But even today, Rogers Pass is a high and rarefied place, lonely, windswept, beautiful, streaked by swiftly passing clouds. It holds west and east in tender balance, momentarily weighing the fortunes of water droplets before they pass with ease to oceans a continent apart.
4 LEAVING RED LODGE
Leaving town is just not what it used to be. One of the most profound changes on the national landscape since the 1920s is the reworking and broadening of that shifting boundary between city and country. Eight decades ago, the border between urban and rural was usually well defined. In that earlier American setting, one left town quickly.
On the modern American scene, however, it is no small task to make an exit. Western towns and cities, sprawling for miles in all directions, are particular culprits. Just try and leave Phoenix, Los Angeles, Las Vegas, Denver, Salt Lake City, Sacramento, Reno, Seattle, Boise, or Santa Fe. It takes a while! Peripheral clusters of urban activity and endless residential subdivisions blossom everywhere around the blurry borders of such metropolitan areas, true “edge cities,” as journalist Joel Garreau has described them. Smaller towns also reveal an intermingling of urban and rural landscape features, particularly on the advancing borders of fast-growing nonmetropolitan centers. Commercial strips, suburban developments, industrial parks, mini-malls, and small office buildings blend with traditional rural land uses in an increasingly crossbred landscape that is neither “city” nor “country.”

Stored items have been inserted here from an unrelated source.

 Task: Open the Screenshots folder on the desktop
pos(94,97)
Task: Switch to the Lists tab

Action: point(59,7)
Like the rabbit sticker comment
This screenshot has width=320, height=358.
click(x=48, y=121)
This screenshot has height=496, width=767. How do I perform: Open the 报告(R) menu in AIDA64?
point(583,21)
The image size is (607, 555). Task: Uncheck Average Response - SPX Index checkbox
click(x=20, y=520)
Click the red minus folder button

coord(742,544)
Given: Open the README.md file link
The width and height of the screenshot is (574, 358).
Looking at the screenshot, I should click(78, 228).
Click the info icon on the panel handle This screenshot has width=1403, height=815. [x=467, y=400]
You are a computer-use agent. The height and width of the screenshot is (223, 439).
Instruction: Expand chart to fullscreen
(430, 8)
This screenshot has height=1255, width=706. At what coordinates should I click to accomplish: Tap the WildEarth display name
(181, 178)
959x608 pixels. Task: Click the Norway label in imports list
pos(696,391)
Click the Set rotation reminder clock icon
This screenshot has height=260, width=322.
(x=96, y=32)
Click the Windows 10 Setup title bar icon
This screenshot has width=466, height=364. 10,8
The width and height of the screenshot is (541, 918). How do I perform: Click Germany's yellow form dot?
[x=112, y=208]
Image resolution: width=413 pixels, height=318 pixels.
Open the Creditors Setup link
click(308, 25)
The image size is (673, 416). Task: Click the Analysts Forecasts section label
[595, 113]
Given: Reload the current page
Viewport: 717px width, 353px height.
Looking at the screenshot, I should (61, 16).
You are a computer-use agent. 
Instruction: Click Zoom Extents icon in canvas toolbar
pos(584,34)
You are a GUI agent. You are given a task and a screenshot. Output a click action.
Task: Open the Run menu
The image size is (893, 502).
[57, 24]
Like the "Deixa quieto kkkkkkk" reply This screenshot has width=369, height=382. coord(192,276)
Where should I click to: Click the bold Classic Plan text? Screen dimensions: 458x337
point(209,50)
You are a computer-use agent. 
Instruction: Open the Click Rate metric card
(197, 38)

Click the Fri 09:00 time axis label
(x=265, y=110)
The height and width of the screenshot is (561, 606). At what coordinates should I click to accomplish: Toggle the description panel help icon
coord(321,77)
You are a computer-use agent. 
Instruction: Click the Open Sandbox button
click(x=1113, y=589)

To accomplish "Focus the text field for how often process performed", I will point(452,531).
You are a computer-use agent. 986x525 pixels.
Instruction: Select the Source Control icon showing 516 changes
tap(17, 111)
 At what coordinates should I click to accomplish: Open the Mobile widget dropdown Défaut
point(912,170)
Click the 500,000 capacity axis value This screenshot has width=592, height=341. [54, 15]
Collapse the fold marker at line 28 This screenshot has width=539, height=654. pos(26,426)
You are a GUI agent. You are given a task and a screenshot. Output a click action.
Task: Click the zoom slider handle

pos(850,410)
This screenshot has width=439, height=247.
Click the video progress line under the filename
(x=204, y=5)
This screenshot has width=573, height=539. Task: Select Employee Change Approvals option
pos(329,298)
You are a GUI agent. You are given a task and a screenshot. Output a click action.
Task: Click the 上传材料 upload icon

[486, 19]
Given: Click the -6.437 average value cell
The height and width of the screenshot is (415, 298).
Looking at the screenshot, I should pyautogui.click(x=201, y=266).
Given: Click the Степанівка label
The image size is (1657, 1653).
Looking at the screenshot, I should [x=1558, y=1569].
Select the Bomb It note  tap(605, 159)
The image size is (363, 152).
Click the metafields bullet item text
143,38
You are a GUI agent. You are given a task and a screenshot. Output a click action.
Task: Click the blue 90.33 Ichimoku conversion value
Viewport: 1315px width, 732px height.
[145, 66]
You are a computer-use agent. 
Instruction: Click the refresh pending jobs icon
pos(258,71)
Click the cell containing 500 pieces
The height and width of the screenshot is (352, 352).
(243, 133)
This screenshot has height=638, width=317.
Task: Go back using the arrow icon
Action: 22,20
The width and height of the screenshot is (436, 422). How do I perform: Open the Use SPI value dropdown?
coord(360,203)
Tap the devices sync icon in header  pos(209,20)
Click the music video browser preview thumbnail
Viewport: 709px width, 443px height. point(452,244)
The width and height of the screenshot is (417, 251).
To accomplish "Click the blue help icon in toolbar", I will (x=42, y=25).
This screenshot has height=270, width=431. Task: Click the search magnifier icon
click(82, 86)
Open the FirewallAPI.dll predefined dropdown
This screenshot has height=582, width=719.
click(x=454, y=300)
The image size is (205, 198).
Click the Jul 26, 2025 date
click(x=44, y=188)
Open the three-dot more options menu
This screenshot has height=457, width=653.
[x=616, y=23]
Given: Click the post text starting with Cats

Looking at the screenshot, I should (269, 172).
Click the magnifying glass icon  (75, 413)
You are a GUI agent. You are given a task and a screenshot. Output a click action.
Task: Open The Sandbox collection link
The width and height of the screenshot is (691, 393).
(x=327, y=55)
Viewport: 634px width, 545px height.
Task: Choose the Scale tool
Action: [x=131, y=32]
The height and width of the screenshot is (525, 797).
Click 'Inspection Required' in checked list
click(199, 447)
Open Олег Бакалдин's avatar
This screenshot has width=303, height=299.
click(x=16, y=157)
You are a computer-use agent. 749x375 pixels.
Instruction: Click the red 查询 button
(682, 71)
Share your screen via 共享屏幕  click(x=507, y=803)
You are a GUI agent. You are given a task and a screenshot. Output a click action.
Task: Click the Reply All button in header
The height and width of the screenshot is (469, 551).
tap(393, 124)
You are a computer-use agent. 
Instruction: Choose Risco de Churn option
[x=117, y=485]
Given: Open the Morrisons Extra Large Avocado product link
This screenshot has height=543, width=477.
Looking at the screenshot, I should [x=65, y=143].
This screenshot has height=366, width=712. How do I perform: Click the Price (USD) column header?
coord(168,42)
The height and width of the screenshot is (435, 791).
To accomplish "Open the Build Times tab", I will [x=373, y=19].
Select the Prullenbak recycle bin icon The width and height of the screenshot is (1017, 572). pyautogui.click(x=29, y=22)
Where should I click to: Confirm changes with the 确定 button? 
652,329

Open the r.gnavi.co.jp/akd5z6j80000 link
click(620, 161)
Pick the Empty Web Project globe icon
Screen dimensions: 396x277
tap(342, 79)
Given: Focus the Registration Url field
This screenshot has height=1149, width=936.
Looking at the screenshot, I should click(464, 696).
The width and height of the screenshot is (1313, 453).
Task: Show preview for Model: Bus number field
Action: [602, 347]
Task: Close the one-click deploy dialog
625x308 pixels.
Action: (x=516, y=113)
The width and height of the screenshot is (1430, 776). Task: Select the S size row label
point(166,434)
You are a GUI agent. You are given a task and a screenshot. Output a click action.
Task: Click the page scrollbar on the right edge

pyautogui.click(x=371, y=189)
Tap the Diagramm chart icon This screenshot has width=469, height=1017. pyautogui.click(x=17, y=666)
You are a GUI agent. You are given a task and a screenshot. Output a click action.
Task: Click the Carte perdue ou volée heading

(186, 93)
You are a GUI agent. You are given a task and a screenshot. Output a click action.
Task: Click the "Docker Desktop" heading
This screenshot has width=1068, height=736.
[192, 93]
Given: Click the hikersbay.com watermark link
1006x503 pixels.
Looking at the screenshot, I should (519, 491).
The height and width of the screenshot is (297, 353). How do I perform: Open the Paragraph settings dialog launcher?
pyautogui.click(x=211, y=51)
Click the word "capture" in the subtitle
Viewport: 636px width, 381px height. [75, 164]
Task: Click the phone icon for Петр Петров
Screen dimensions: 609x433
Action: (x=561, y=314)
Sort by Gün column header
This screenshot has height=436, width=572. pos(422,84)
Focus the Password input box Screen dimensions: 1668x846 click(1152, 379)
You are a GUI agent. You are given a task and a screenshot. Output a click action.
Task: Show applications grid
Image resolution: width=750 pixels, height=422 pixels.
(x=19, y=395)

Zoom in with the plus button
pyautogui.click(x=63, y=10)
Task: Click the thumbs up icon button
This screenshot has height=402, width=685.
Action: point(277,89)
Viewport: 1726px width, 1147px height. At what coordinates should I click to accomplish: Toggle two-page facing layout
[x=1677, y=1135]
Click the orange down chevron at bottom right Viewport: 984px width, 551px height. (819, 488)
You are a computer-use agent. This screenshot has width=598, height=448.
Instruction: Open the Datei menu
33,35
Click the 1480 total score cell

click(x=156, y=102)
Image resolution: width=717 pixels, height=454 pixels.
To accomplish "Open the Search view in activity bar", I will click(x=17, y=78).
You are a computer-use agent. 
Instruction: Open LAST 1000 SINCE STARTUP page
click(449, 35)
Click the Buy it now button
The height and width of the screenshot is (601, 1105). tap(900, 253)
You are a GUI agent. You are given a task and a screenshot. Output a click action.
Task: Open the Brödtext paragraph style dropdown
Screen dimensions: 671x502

Red Lodge is such a place. The former coal-mining center fell on hard times as the old economy petered out after 1920. Many people left. But a new economy oriented around mountain scenery and outdoor recreation has meant growth for Red Lodge since 1960. Residential and commercial construction has occurred on the edge of the older town and beyond it entirely along nearby streams and scenic hillsides. Golf courses, ski hills, subdivisions, motels, gift shops, cafés, and casinos are accumulating along...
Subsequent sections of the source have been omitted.